**Work item**
Exactly the lines below from the one with "Image resolution: width=777" up to and including the one with "Tick the select-all" make up the answer, with nothing else added.

Excerpts from a dataset:
+ + + + +
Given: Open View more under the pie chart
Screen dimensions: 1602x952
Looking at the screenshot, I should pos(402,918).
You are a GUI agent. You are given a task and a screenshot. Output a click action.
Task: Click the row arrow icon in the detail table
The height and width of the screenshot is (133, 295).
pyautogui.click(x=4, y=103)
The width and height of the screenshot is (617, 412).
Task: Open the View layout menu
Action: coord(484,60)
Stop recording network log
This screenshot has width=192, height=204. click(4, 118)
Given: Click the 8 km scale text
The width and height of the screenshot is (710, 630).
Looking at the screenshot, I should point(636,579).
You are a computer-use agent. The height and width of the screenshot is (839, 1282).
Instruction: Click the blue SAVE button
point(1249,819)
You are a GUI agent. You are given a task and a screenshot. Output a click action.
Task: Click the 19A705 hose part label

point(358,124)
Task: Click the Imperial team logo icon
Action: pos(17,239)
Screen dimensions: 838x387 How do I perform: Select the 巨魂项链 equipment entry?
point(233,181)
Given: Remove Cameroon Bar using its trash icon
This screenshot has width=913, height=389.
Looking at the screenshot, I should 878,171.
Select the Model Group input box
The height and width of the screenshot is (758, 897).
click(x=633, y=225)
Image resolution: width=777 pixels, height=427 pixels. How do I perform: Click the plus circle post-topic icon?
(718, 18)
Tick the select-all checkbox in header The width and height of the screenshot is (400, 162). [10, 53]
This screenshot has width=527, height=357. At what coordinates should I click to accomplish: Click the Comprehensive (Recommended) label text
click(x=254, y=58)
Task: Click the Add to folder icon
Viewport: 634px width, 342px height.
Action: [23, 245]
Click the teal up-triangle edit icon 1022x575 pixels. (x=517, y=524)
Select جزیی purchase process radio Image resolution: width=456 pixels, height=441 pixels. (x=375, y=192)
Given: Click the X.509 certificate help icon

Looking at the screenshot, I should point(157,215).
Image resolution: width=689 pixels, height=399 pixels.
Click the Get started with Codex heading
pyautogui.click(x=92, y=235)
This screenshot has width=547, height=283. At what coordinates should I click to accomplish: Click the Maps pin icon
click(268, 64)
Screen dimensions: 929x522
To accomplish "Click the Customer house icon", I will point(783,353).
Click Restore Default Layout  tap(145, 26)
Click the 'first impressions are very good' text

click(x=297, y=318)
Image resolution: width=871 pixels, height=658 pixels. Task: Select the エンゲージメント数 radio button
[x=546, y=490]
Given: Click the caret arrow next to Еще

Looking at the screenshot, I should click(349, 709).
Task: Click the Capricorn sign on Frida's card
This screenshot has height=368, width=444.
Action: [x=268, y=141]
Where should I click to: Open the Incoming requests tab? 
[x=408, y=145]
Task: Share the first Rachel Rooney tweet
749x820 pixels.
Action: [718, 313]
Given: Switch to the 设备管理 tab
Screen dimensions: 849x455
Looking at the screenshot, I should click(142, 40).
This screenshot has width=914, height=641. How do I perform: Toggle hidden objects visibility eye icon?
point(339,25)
+ + + + +
**Solution for this problem**
Image resolution: width=777 pixels, height=427 pixels. How do I perform: Click the plus circle post-topic icon?
(718, 18)
Tick the select-all checkbox in header The width and height of the screenshot is (400, 162). [10, 53]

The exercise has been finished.